─── Records

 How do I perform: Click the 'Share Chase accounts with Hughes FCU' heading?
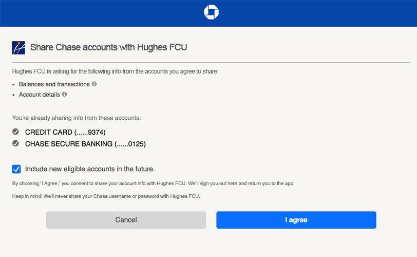[x=108, y=47]
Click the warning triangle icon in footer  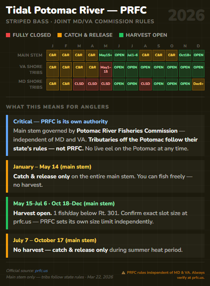[x=123, y=272]
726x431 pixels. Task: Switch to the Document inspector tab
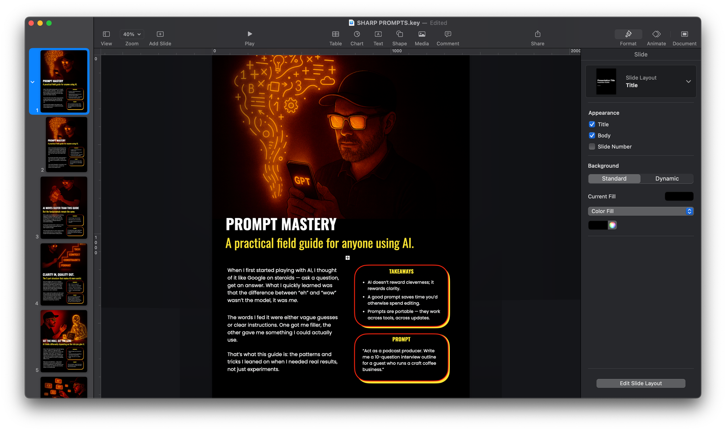pyautogui.click(x=684, y=34)
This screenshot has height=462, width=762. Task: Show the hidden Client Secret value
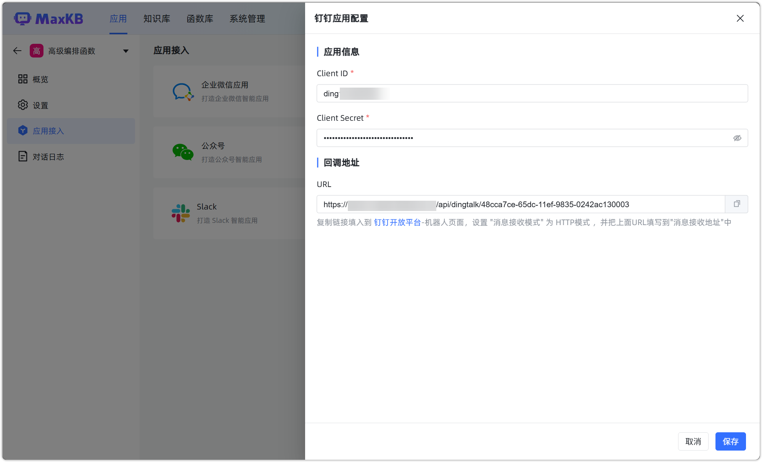tap(738, 138)
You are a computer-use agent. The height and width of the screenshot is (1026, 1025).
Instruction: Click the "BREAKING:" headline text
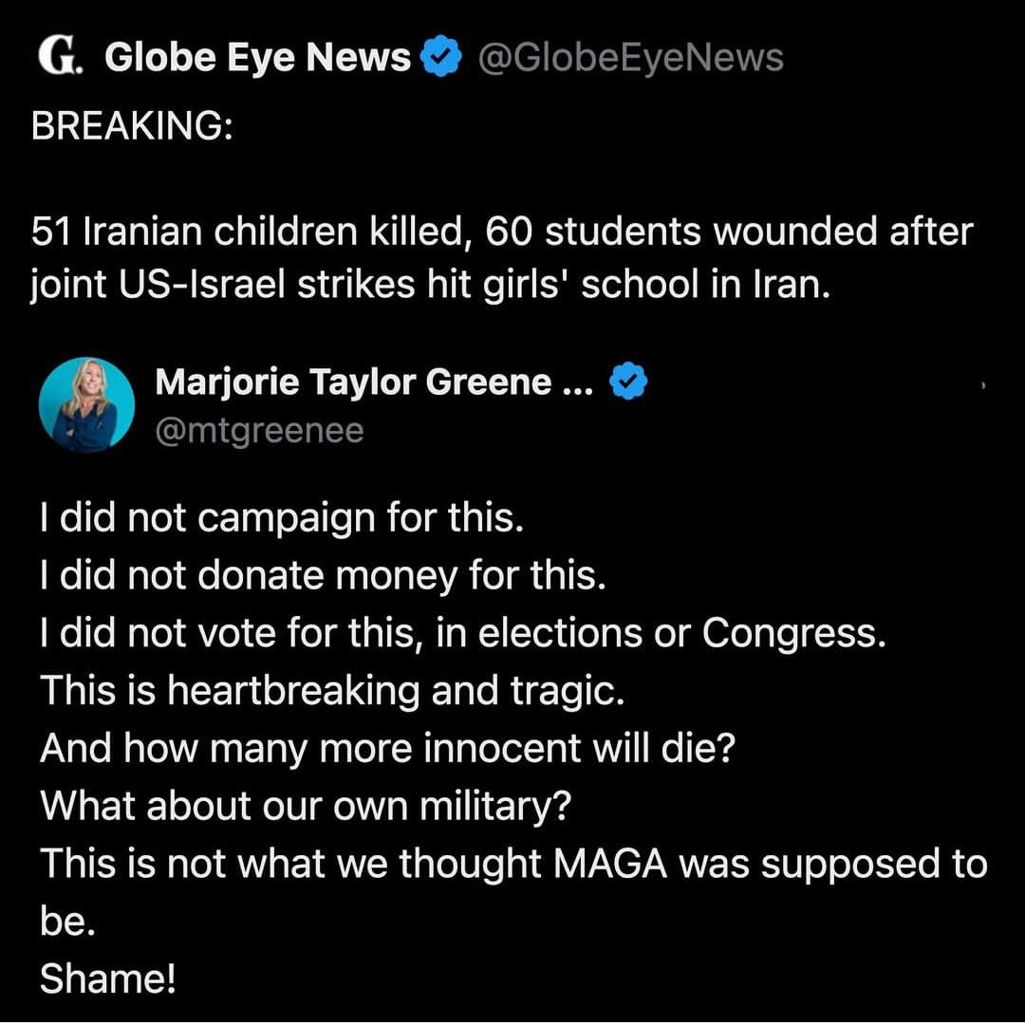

──────

■ Request ■
Quote the listing verbatim from the line containing "This screenshot has" through the end of the listing, and omit the pictures from your reply.

■ Final result ■
This screenshot has height=462, width=762. Task: Show the hidden Client Secret value
tap(738, 138)
You are a computer-use agent. The height and width of the screenshot is (1026, 1025).
Instruction: Click the "BREAKING:" headline text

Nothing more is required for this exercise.